Rusia anunció este martes la suspensión por un mes de las exportaciones de nitrato de amonio, un fertilizante clave para la agricultura, con el objetivo de garantizar el suministro interno durante la siembra de primavera boreal. La decisión, que estará vigente hasta el 21 de abril, se produce en un contexto de escasez global y afecta a uno de los insumos más importantes del sector agropecuario mundial.
El Ministerio de Agricultura ruso informó que se suspendieron todas las licencias de exportación vigentes y no se emitirán nuevas, salvo para contratos gubernamentales. Según explicó el organismo, la medida apunta a priorizar el mercado interno ante el aumento de la demanda internacional de fertilizantes nitrogenados. “La suspensión permitirá dar prioridad a las necesidades del mercado nacional”, indicaron fuentes oficiales.
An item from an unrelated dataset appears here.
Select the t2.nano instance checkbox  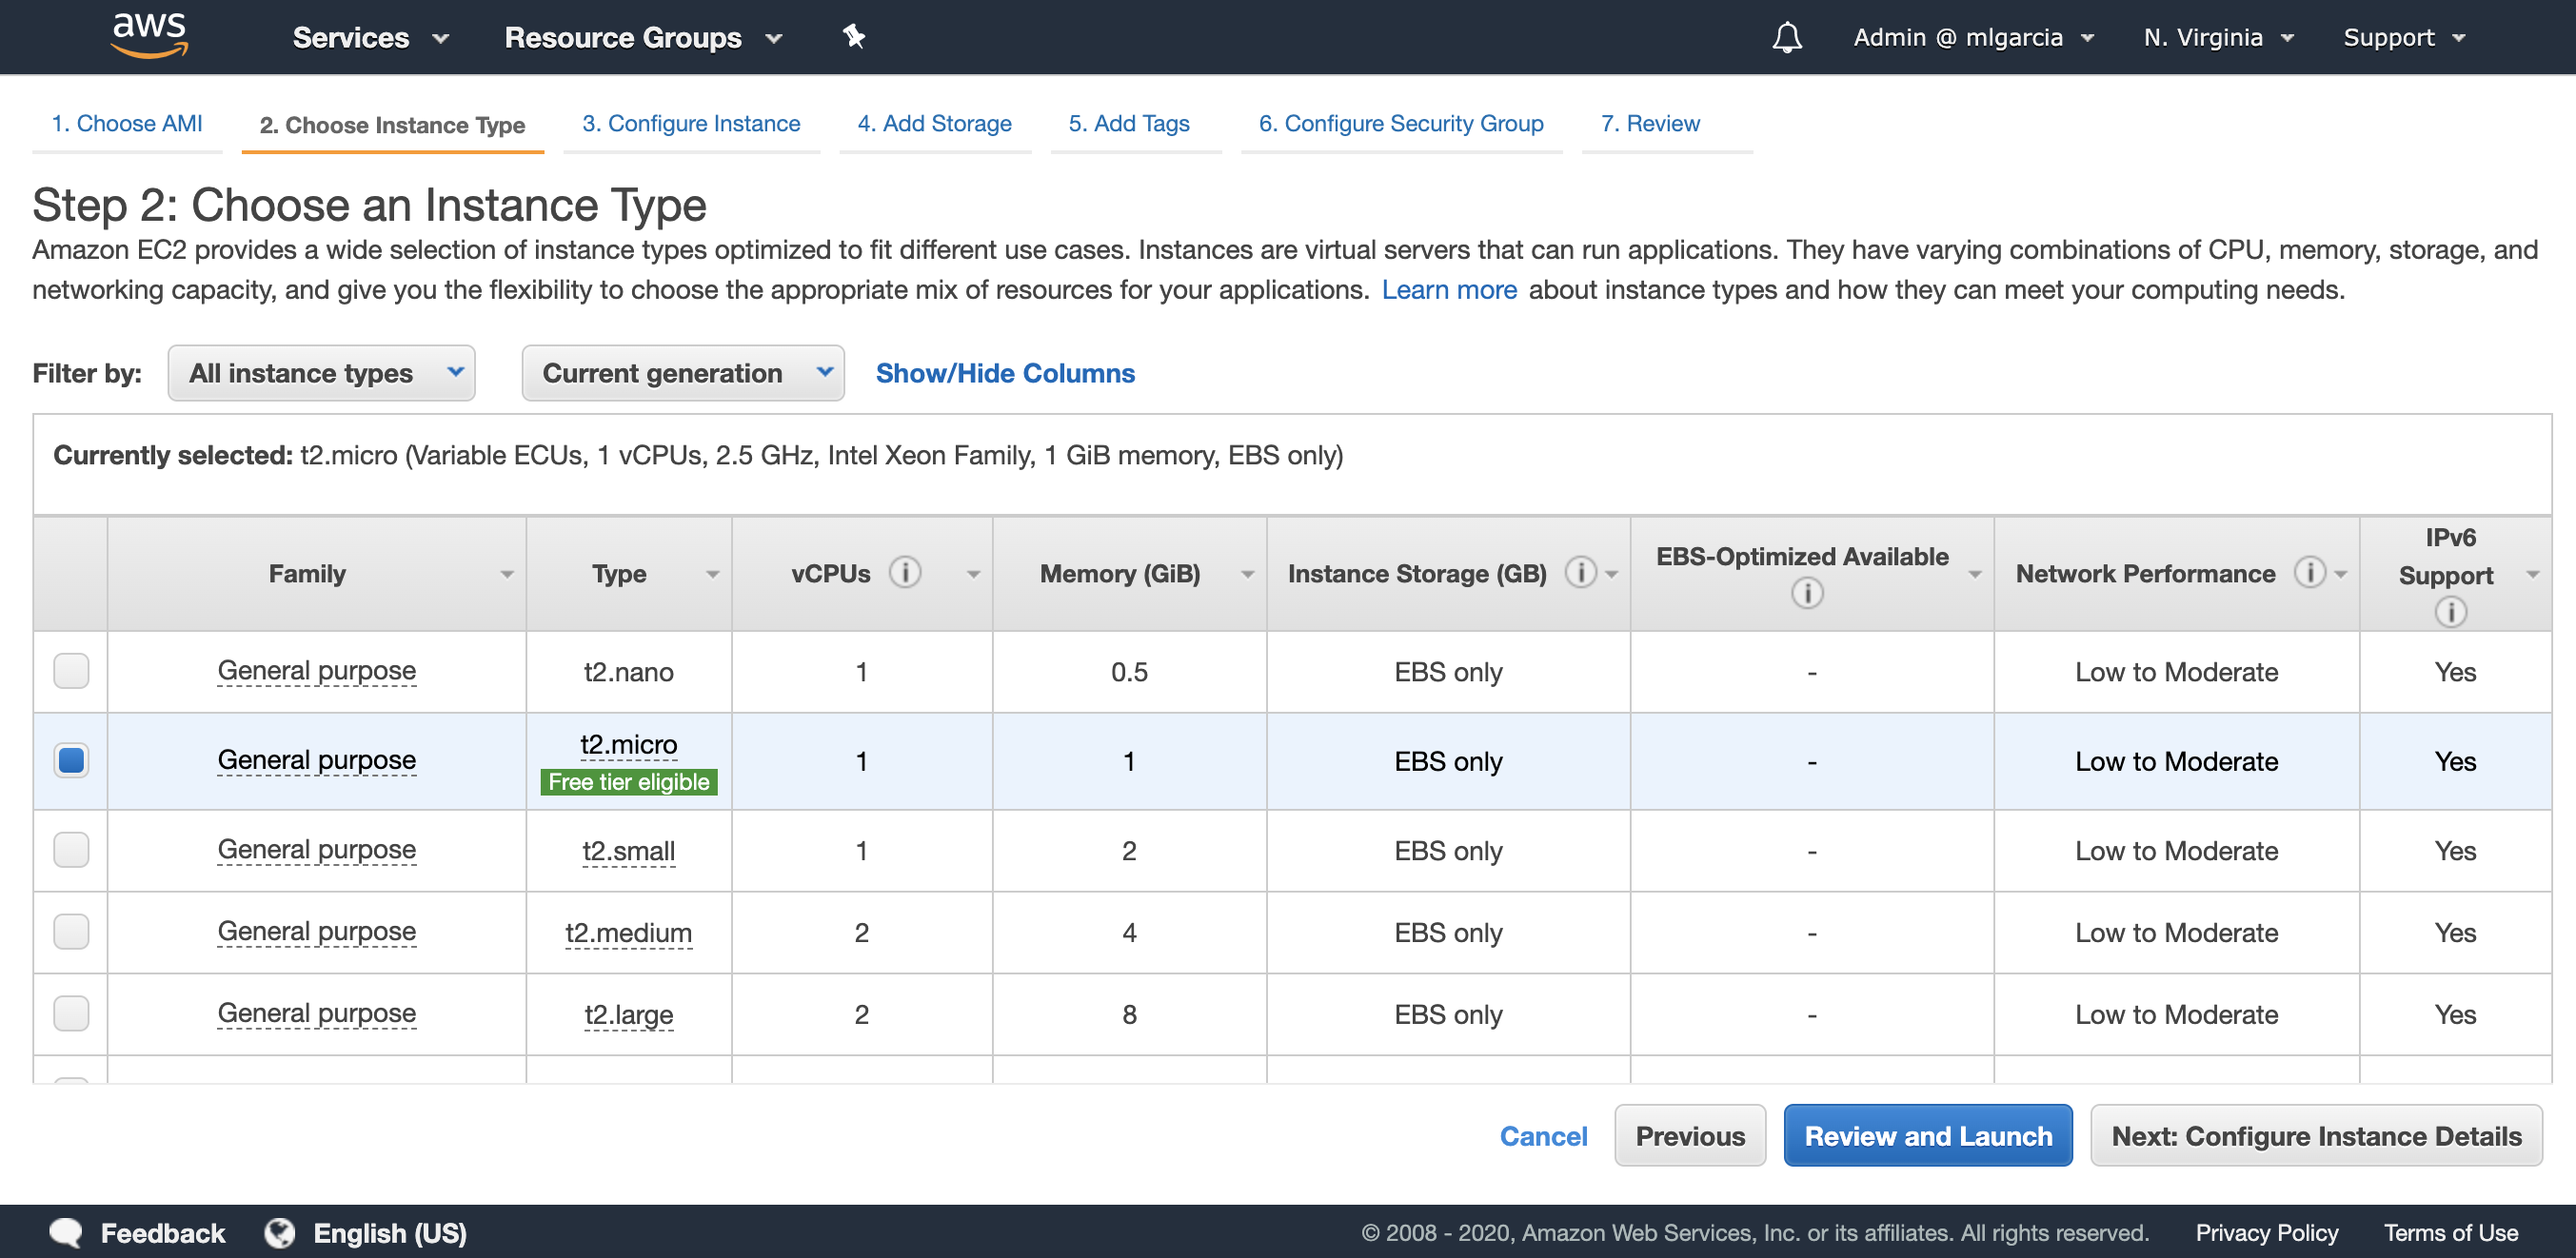tap(71, 671)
Rusia concentra cerca del 40% del comercio mundial de nitrato de amonio y produce aproximadamente una cuarta parte del total global. Su decisión tiene impacto directo en países importadores como Brasil, India, Perú, Marruecos y Mozambique, además de envíos menores registrados hacia Estados Unidos en 2024.

El escenario se agrava por una crisis de suministro internacional vinculada, entre otros factores, al cierre del estrecho de Ormuz, una vía clave por donde circula cerca del 24% del comercio mundial de amoníaco, componente esencial del fertilizante. A esto se suma la limitada capacidad de producción de Rusia para aumentar su oferta en el corto plazo.
En paralelo, la industria local también enfrenta dificultades. En febrero, drones ucranianos atacaron la planta de Dorogobuzh, principal activo de producción de la empresa Acron, responsable de cerca del 11% del nitrato de amonio ruso. Se estima que la instalación no retomará su capacidad plena hasta mayo.
El nitrato de amonio es ampliamente utilizado en la agricultura para mejorar los rendimientos de los cultivos, aunque también tiene aplicaciones en la industria de explosivos, lo que refuerza su carácter estratégico.
La decisión de Moscú se suma a restricciones previas vigentes desde 2021 y refuerza la tendencia hacia un mercado global más volátil, con posibles consecuencias en los precios de los alimentos y en la planificación de campañas agrícolas, según consignó El Economista.